There’s a faint whiff of Ken Follett’s Eye of the Needle about this extraordinary story — minus, of course, the murder, mayhem, melodrama and a naked Kate Nelligan.
That’s not intended to trivialise the story, but merely to underline its stranger-than-fiction qualities. With a few fictional embellishments, it would fit comfortably between the covers of a wartime espionage novel.
Presenter Kevin Magee, a veteran investigative journalist, went to the tiny hamlet of Teileann in South Donegal to learn Irish over 40 years ago. He was fascinated by a rumour that a Nazi spy had lived in the community for a spell in the immediate pre-war years.
With the help of historians, archivists, military experts, documents written by the man at the centre of the story and contributions from the descendants of key witnesses to what happened, Magee unearths a tale as sinister as it is bizarre.

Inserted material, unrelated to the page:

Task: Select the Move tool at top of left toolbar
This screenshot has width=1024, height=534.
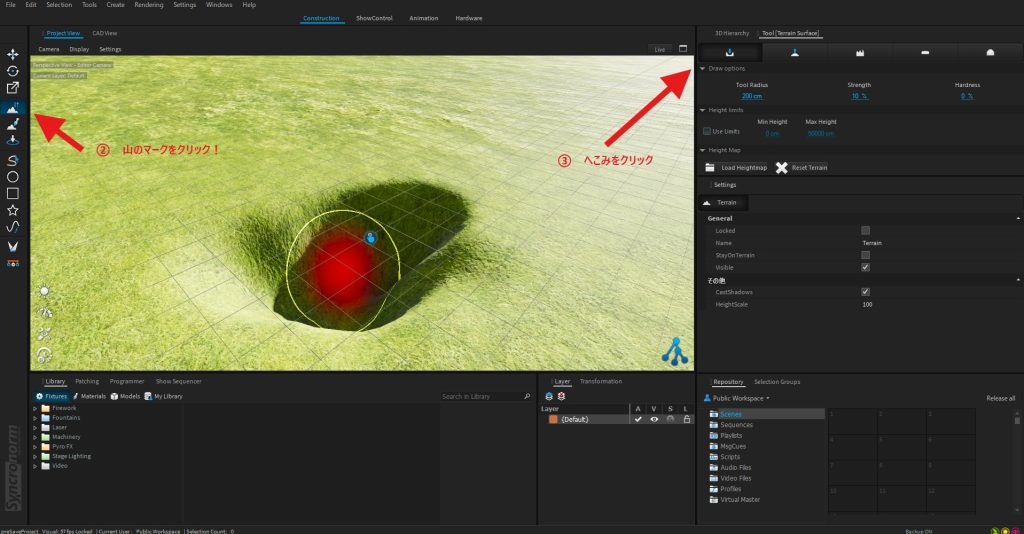Action: [x=13, y=54]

Ludwig Mühlhausen, a linguist and professor of Celtic studies at Humboldt University in Berlin, arrived in Teileann in 1937. The ostensible purpose of his visit was to polish his already proficient Irish and to learn about Irish folklore.
This is not as odd as it seems today. Apparently, Celtic studies had surged in Germany at the end of the 19th century, so a German academic turning up in Teileann made perfect sense.

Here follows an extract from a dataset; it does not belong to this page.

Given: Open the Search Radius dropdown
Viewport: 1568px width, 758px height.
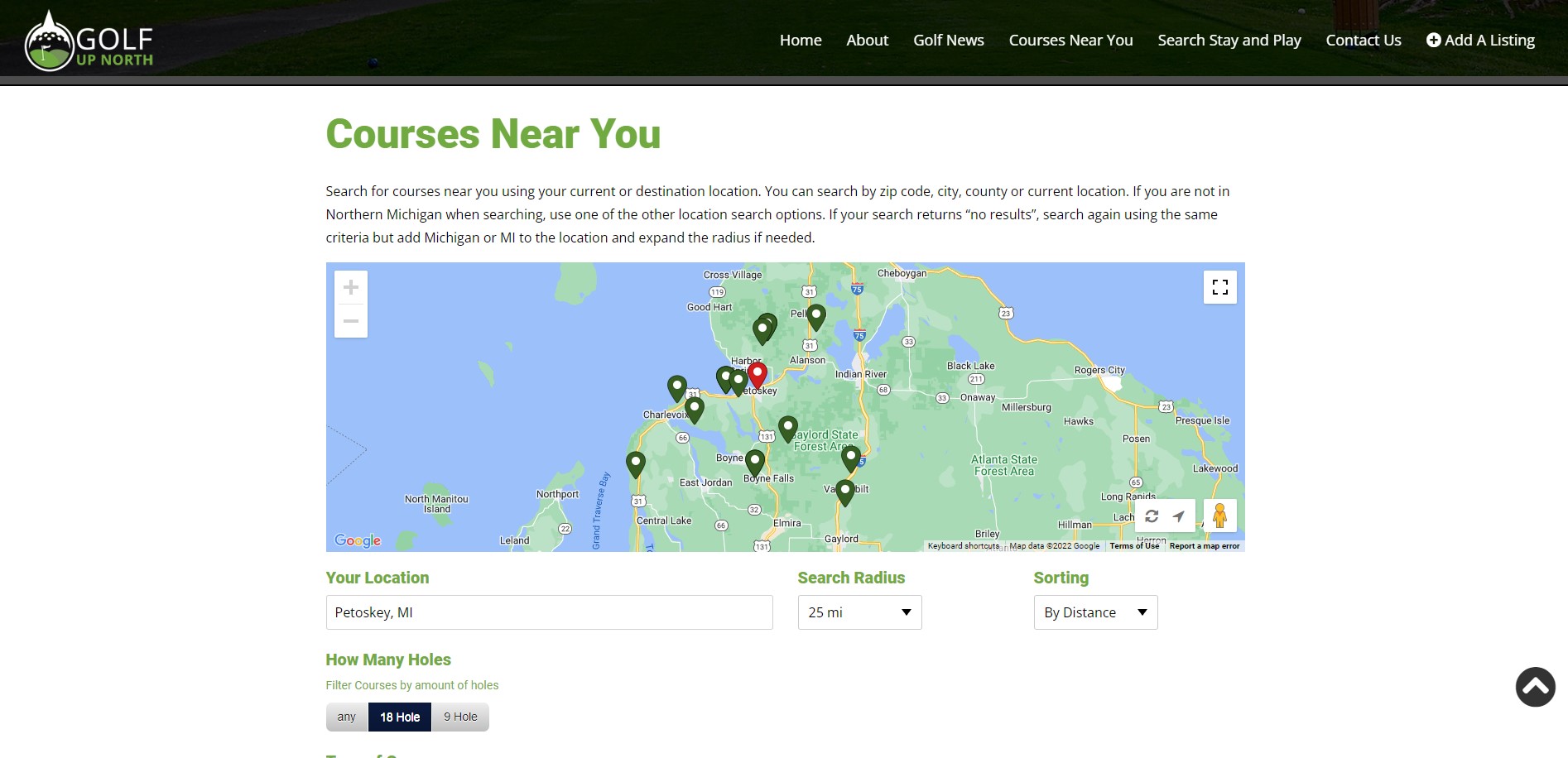Looking at the screenshot, I should (x=859, y=612).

Mühlhausen was unwittingly welcomed by noted local folklorist Seán Ó hEochaidh, who took him under his wing, having no idea of who and what the German really was.
Mühlhausen didn’t exactly hide the fact that he was an enthusiastic Nazi. The first thing he did after moving into a house owned by a local fisherman, where he stayed for six weeks, speaking only Irish for the duration, was to put a picture of Adolf Hitler on the wall.
In the mornings, he could be heard singing along with the Nazi anthems blaring from his gramophone. Then again, this was 1937, two years before Germany invaded Poland.
Mühlhausen’s presence might have passed with little more than short-lived curiosity were it not for what he got up to when he wasn’t recording — on paper and on the wax cylinders of an Ediphone — the folk tales spun by renowned local storytellers such as Seamus Ó Casaide, who he befriended.
He took photographs of everything he saw. He was particularly impressed with the landscape and with how the pier opened out onto the sea.
A strong swimmer, he used plumb lines to measure the depth of the water in and around Teileann Bay. Locals later speculated he was trying to ascertain if it would accommodate German submarines.
In the evenings, he frequented those Céilí houses where the talk was usually about current affairs and farming. Mühlhausen openly criticised local farming methods, which he saw as shockingly inefficient and wasteful. It would be much better, he suggested, if Irish farming was put under the control of Germany.
He had clear-cut views on the Irish as a race, too. They were, he told his superiors, split into two types: those who blindly believe everything the Catholic Church tells them, and those who form their own opinions.
Mühlhausen sent all the information he amassed — photographs, documents, recordings — back to Germany. The spy was helping lay the groundwork for a planned German invasion of Ireland, which Hitler saw as a backdoor into Britain.
All this is fascinating in itself, but the story really takes off when we learn what happened two years later, when Mühlhausen, who was a decorated member of the SS, was back in Berlin and Germany was rampaging across Europe.
This is a riveting, first-rate piece of historical investigative journalism by Kevin Magee.